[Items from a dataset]
○ ○ ○ ○

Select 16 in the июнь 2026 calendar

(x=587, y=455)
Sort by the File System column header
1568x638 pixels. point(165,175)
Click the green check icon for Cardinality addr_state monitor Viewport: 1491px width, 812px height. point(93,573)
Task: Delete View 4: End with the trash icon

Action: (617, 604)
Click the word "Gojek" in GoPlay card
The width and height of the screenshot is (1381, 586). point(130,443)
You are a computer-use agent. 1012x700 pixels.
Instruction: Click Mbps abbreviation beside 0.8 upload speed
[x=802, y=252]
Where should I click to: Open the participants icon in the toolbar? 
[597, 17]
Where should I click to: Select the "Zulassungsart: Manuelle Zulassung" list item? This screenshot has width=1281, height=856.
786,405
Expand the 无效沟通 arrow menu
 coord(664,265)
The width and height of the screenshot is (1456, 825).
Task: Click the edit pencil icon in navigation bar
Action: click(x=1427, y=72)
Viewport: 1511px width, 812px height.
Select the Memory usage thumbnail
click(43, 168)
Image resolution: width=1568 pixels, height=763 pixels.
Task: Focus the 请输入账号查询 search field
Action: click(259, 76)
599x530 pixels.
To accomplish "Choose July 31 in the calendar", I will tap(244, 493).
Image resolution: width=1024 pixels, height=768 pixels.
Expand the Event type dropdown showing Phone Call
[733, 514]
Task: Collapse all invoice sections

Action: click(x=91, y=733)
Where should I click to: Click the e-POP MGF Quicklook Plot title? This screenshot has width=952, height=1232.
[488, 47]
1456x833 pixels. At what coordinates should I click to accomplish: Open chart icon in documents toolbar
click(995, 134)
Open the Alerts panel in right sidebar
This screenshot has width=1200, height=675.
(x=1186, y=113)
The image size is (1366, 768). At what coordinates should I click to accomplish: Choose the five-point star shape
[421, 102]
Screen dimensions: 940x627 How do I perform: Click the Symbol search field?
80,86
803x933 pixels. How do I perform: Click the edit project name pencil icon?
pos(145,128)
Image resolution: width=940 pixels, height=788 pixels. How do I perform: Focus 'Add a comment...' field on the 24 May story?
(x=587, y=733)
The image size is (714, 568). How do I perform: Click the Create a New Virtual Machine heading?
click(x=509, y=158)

○ ○ ○ ○

(WHAT YOU SHOULD DO) Your reply should be nothing but the lines from the one containing "1456x833 pixels. At" through the last line above, copied exactly; please include both ends.

(ANSWER FOR THIS EXERCISE)
1456x833 pixels. At what coordinates should I click to accomplish: Open chart icon in documents toolbar
click(995, 134)
Open the Alerts panel in right sidebar
This screenshot has width=1200, height=675.
(x=1186, y=113)
The image size is (1366, 768). At what coordinates should I click to accomplish: Choose the five-point star shape
[421, 102]
Screen dimensions: 940x627 How do I perform: Click the Symbol search field?
80,86
803x933 pixels. How do I perform: Click the edit project name pencil icon?
pos(145,128)
Image resolution: width=940 pixels, height=788 pixels. How do I perform: Focus 'Add a comment...' field on the 24 May story?
(x=587, y=733)
The image size is (714, 568). How do I perform: Click the Create a New Virtual Machine heading?
click(x=509, y=158)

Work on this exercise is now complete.